Henri-Georges Clouzot’s “Inferno,” – A Sexual Revolution Deferred

Romy Schneider suggests something both infernal and paradisiacal when she contracts the muscles of her thighs on a pair of water skis. What she does in bed with a slinky is unmentionable. Had Henri-Georges Clouzot finished “Inferno,” his 1964 project featuring Miss Schneider and Serge Reggiani as her sleep-deprived husband who imagines her making love with all the guests in their hotel, the sexual revolution might have had an earlier moment of inception in the cinema. And that’s not all. The 135 cans of picture negative the director left in the care of his widow reveal experimental tests in color, distortion, and make-up that might have brought on an optical revolution as well. Some of the mirror tricks traced the lines of what Orson Welles had already accomplished in “Lady from Shanghai,” but occasionally Clouzot took the mirror farther than Welles. The results he obtained with water, a mirror, and Miss Schneider’s open mouth could make beanstalks shoot up from an iceberg.

Long before op-art entered the populist mainstream of the psychedelic era, Clouzot, with his rhythmic manipulation of various triangles, was being labeled a specialist of optical coitus by the guys in the art department. “Inferno” would have been one crazy film had it been completed, but the director spent so much time testing experimental techniques that by the time principal photography began, his creativity began to stall, although you can’t tell that from looking at the dailies. But a series of mishaps, including Reggiani’s desertion and culminating with Clouzot’s heart attack, stopped production.

It was 1968 before made his next (and final) feature film, “La prisonnière,” which featured some of the inventive visual style he had planned for “Inferno.” But it came four years too late, after even the most rudimentary of secret agent romps were designed and decorated by paisley-brained art directors, and his particular visions got lost in the morass of celluloid hallucination that defined the era. In 1994. Claude Chabrol bought the script of “Inferno” from Clouzot’s widow and turned it into a perfunctory exercise in domestic violence. Chabrol’s “L’Enfer” was no a bad picture, but when you compare his scenes with the ones Clouzot shot, it is obvious that he didn’t understand what Clouzot was after.

Now, with the documentary “Henri-Georges Clouzot’s Inferno,” we learn how the director planned to achieve his goal of communicating the anxiety of the insomniac who is being fragmented by jealousy. Contrasting black and white with color film to create a line of demarcation between rational and hallucinatory points of view, he maintains a sense of realism throughout the psychological rupturing of the protagonist’s point of view. Clouzot’s experiments with water, glass, and shadow yield images of a disturbing fluidity that had in previous films been negotiated with a lesser degree of optical truth through double exposures and other sleights of hand.

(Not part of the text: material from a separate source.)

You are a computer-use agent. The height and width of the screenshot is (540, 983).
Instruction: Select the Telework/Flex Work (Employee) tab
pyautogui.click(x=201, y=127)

Directors Serge Bromberg and Ruxandra Medrea have done a commendable job of organizing the material acquired from Clouzot’s widow. The one questionable move was their decision to film actors reading selections from the script to fill in some of the missing information in the sequences that have been reconstructed. Why use these awkward readings when they could have petitioned Chabrol to let them use scenes from his 1994 adaptation with the excellent performances of Emmanuelle Béart and Francois Cluzet? My guess is they don’t want their audience to know about Chabrol’s film, as they make no mention of it, in order to exaggerate the importance of their own reconstruction of Clouzot’s “lost” film.

“Henri-Georges Clouzot’s Inferno” would have been stronger had the existence of Chabrol’s film been acknowledged and put to use. It would have been fascinating to see the contrast in the performances of Béart and Schneider. For example, where Schneider’s water-ski sequence is framed in medium shot, her entire body in the frame, Chabrol keeps Béart in a tight close-up emphasizing her face and the upper half of her bikini top. Schneider’s sensuality is built upon subtle gesture, while Béart can barely contain the undulations of her flesh. We also see, in comparing the two films, how intrinsic the optical effects are to the way the audience experiences the husband’s madness. Chabrol’s realistic handling of the material distances the audience from the character, while Clouzot engulfs the audience in a riot of hallucination that enables the audience to feel his anxiety and share his madness.